We're not yet at a stage where it's practical to do real life-threatening damage on a large scale, on a regular basis. A denial of service attack that closes a stock exchange for a day is hideously expensive, but it's still a DoS, not an irrevocable maiming or killing. In terms of body count, a totally psychopathic hacker is still going to do better(sic) with a crowded post office.
Recovering from a specific attack is easy - burn the computer and reinstall the backups. After all, hardware is cheap and the real damage (to your prestige, or loss of trading etc.) has already been done.
>Is it likely to improve/get worse?
It will get better, but only slowly and after it gets a whole lot worse first. Expect to lose the London Stock Exchange for a day, or have Nike mis-deliver an entire shipload of trainers (or something on that scale) before the real money takes things seriously enough to mandate security, and to ask the right people for advice on how to do it. The big consultancy houses certainly aren't the best people to do this, nor is their current track record particularly impressive.

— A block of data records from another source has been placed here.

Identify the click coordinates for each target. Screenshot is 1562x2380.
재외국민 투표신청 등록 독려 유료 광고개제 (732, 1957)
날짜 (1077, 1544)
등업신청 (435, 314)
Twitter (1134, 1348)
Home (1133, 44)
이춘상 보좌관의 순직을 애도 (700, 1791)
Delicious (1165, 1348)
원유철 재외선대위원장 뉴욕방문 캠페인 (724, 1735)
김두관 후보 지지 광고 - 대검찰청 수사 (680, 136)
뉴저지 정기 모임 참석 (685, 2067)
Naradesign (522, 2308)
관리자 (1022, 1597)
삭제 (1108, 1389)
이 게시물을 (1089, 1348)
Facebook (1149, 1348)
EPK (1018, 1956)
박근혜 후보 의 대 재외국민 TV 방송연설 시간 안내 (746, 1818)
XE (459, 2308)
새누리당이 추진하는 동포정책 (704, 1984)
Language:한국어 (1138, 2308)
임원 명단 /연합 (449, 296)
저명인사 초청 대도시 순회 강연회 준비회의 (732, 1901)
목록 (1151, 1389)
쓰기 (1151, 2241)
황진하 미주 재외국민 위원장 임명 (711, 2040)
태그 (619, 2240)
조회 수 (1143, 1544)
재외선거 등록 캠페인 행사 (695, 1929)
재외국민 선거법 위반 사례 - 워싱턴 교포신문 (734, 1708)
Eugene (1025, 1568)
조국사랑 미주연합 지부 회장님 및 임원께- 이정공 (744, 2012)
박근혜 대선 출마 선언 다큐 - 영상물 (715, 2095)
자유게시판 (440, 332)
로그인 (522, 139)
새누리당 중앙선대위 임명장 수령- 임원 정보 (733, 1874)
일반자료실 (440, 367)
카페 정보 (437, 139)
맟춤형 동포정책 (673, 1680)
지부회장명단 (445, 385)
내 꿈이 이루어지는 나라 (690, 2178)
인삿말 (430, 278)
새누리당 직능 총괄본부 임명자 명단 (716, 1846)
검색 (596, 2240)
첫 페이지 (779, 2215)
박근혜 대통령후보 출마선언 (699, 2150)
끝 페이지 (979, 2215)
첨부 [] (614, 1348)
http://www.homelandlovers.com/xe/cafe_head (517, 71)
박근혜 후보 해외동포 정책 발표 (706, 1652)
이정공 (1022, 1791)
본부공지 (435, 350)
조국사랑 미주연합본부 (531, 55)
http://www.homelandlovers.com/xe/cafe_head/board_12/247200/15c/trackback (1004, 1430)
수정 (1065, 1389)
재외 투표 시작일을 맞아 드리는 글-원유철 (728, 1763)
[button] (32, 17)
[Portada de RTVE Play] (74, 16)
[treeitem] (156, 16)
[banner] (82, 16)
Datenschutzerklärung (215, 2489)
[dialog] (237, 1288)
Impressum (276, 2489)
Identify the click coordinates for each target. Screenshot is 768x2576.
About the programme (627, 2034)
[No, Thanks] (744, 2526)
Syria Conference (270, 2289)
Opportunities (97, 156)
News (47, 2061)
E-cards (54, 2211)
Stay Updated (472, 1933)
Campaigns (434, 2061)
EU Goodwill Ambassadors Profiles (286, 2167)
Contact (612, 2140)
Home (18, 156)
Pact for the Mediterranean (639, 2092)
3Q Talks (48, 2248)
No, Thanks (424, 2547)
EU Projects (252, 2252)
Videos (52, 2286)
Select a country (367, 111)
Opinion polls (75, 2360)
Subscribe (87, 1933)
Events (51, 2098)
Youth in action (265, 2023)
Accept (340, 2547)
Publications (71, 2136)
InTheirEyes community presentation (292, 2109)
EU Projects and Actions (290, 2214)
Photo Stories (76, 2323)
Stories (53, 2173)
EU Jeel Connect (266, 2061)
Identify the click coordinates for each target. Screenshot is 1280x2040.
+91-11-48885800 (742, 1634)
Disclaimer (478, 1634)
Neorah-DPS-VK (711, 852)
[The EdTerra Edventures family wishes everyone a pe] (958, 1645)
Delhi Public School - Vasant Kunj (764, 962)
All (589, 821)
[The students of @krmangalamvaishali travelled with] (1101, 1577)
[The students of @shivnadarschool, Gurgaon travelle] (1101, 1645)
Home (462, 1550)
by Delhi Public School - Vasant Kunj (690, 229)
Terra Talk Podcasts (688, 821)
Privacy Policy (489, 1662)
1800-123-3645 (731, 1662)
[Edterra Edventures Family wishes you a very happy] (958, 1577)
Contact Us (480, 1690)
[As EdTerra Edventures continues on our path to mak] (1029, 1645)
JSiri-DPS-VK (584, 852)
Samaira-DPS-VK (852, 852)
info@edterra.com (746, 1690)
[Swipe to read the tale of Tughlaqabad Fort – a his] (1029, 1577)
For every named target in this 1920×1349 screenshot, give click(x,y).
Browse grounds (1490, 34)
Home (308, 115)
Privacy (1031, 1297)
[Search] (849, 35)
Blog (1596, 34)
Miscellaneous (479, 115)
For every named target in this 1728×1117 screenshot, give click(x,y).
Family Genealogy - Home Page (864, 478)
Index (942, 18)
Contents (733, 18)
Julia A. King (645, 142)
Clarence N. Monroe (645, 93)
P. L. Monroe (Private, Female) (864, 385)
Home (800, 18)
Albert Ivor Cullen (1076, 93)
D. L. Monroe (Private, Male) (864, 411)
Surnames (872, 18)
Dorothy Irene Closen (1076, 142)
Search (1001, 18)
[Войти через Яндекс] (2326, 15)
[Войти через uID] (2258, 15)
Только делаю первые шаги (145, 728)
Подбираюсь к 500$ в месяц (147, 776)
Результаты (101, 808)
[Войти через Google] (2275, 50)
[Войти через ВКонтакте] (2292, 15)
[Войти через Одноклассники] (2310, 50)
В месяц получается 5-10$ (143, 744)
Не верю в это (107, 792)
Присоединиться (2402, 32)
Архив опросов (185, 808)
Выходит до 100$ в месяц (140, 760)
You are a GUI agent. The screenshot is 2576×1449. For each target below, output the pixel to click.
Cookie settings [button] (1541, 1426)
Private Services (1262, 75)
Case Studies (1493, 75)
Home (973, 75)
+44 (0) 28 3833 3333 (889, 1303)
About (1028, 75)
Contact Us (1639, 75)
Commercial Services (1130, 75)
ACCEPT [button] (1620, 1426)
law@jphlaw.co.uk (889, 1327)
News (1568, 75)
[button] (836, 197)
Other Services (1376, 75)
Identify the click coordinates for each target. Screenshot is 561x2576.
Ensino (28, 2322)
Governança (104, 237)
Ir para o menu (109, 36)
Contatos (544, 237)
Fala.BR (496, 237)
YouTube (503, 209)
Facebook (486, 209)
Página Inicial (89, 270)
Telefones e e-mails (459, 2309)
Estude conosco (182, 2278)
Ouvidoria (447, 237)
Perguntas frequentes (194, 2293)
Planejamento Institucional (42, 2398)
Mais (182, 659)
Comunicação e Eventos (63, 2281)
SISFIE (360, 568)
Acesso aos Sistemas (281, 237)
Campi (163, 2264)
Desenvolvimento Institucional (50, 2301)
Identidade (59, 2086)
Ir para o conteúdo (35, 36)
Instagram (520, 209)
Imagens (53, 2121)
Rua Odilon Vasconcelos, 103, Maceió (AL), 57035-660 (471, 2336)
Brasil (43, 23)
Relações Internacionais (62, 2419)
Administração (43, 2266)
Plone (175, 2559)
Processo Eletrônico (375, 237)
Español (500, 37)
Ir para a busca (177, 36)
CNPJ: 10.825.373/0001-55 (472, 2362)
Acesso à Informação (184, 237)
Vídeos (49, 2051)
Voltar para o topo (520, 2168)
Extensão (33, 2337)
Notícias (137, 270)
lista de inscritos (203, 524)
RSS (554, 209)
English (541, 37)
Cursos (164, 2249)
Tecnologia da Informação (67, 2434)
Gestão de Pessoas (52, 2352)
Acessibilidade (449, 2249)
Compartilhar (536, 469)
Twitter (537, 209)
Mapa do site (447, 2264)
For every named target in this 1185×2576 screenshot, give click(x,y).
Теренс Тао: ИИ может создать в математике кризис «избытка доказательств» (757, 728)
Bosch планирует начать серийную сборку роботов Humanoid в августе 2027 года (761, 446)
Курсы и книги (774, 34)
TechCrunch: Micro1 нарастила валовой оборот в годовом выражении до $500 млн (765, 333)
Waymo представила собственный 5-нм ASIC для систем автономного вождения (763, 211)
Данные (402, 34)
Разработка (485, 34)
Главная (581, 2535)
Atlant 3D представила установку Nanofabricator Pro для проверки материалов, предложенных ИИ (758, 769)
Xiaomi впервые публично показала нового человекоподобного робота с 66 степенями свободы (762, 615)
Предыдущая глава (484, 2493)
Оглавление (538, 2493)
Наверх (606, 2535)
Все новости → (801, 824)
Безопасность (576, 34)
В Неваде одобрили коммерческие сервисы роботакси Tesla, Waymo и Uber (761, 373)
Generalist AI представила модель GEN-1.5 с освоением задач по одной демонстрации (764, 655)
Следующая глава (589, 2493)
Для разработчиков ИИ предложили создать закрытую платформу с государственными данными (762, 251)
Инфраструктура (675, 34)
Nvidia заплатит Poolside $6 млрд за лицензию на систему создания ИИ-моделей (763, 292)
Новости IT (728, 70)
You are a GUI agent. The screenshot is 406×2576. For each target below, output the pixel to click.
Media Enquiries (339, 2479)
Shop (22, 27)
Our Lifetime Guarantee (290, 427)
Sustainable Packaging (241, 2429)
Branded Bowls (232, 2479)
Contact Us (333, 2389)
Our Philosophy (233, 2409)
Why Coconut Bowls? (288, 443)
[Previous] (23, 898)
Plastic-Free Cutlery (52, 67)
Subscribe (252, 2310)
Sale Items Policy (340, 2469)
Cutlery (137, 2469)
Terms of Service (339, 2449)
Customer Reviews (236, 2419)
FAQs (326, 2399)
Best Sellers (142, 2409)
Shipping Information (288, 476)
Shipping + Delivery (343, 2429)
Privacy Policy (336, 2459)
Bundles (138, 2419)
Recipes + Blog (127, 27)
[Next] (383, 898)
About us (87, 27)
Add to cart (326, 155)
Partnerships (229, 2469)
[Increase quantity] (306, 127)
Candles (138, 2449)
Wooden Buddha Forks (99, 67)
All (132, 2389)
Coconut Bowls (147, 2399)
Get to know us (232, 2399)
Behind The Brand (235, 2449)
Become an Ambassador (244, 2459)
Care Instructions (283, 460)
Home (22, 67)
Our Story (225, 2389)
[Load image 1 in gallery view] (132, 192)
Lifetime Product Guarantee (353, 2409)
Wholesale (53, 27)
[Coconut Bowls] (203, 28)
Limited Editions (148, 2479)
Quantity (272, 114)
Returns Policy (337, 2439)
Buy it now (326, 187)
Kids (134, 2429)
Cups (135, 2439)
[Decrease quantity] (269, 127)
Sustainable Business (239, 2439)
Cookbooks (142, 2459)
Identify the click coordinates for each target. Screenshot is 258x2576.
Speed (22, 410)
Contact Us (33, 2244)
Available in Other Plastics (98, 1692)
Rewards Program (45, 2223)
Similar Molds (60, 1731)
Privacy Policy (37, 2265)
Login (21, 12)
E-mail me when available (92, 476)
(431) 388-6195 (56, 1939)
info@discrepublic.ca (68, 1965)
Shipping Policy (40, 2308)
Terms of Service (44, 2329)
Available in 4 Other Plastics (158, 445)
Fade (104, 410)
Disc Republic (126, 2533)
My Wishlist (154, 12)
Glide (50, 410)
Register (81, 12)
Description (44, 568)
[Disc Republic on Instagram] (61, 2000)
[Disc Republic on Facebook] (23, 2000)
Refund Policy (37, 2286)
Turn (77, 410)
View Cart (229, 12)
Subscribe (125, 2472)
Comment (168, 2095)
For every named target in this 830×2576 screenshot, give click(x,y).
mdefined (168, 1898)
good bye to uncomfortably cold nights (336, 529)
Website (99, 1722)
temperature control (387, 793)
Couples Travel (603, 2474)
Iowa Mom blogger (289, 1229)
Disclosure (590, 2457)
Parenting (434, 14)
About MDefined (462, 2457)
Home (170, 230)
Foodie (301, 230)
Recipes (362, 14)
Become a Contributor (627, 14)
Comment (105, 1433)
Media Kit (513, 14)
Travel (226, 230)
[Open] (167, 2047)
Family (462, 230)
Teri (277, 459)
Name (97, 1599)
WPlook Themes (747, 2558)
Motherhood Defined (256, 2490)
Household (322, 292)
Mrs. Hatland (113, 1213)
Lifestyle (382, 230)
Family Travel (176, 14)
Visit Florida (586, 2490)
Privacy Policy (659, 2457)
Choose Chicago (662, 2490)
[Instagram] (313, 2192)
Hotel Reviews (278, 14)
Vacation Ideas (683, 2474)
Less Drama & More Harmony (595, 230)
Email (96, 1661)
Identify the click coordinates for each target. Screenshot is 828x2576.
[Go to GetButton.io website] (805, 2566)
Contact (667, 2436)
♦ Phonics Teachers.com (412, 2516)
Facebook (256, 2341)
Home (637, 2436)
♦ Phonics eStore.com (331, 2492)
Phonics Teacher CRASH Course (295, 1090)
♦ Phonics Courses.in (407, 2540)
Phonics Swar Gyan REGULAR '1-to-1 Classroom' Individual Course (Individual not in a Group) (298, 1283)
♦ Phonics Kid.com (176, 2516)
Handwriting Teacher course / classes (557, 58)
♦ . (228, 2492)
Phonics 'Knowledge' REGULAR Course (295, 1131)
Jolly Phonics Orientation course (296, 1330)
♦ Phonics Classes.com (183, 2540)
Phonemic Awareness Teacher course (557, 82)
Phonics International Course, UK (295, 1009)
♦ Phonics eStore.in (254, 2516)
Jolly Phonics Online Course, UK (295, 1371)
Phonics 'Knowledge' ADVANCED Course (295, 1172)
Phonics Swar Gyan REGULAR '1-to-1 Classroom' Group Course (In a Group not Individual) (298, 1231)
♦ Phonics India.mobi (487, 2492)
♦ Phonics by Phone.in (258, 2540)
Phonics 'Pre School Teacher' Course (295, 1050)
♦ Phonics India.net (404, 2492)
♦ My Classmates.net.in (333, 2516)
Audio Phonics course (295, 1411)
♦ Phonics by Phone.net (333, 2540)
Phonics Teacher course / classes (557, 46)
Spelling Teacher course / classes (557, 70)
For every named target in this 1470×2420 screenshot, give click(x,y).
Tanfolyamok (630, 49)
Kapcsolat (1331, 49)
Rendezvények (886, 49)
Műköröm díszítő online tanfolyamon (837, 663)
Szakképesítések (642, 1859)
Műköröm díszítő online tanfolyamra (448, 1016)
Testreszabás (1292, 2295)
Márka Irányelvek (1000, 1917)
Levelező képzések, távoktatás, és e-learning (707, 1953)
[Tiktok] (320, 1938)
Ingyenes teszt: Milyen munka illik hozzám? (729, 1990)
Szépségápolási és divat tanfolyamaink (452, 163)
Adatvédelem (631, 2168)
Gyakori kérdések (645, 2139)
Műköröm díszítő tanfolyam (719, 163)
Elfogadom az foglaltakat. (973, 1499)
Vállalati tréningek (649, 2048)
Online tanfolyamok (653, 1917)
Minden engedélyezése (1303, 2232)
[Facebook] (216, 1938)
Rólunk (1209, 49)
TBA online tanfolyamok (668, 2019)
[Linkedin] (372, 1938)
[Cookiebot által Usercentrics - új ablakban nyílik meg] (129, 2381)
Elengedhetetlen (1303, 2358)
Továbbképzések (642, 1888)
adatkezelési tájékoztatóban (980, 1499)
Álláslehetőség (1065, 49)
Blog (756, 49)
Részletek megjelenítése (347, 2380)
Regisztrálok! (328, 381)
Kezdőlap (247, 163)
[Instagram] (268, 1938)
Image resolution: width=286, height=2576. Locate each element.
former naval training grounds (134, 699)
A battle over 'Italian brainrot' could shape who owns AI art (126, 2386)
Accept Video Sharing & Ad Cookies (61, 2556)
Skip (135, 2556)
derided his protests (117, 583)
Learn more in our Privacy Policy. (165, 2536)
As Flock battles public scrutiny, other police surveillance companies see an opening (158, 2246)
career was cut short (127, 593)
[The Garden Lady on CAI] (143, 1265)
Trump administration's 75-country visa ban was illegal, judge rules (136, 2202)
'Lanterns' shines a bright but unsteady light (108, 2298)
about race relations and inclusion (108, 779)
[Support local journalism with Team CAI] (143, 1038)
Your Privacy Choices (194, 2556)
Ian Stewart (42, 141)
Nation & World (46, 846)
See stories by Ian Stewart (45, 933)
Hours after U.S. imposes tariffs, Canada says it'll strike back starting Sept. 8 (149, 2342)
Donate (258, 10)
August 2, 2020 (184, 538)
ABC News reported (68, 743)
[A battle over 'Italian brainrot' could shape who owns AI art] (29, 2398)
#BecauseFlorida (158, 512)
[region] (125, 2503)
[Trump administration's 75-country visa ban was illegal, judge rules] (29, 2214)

computer programs these days are so bloated, sloppy, and buggy that it is inevitable that systems have many many holes for people to pry into. if people have the motivation and resources i see no reason why any system cannot be brought to its knees. cyberterrorism is not like nuclear warfare or chemical warfare. if somebody reads a book on how to make nerve gas, it will raise a lot more suspicion than somebody reading a unix manual. besides attacking systems, the basic infrastructure of the internet can be easily broken imho. just cut a dozen strategic high bandwidth lines and watch how large amounts of internet traffic will break servers, create packet loss, and cost trillions in damages. im sure with the right amount of money, that information can be obtained. look what happened when that stupid ohio utility cut only 4 oc192 lines. i remember somebody telling me that if the entire "internet" went down in the US for 20 mins, it would cause a global depression. pretty sobering eh?
>... to shut down vital parts of the computer >infrastructure of a country. As we have seen, a backhoe
>is enough. Or a faulty software upgrade
Wow. Economic terrorism the cheap and easy way.
10 people with backhoes at the right locations, down goes alot of the bandwidth and alot of the net based economic activity with it.
"The best part? I became an ordained minister while not wearing pants." -- CleverNickName
To make this a more specific post about CT, I will skip all the previous corrections other ./ers have made, but I fully agree with the separation of CRBN and CT as two entirely different forms of attack.
CyberTerrorism is not about physically damaging a nation's infrastructure. It is about, temporarily, reducing a nation's core support infrastructure (power, telephone/data lines, travel (train/air)) in order to 'soften up' a nation before physically attacking them.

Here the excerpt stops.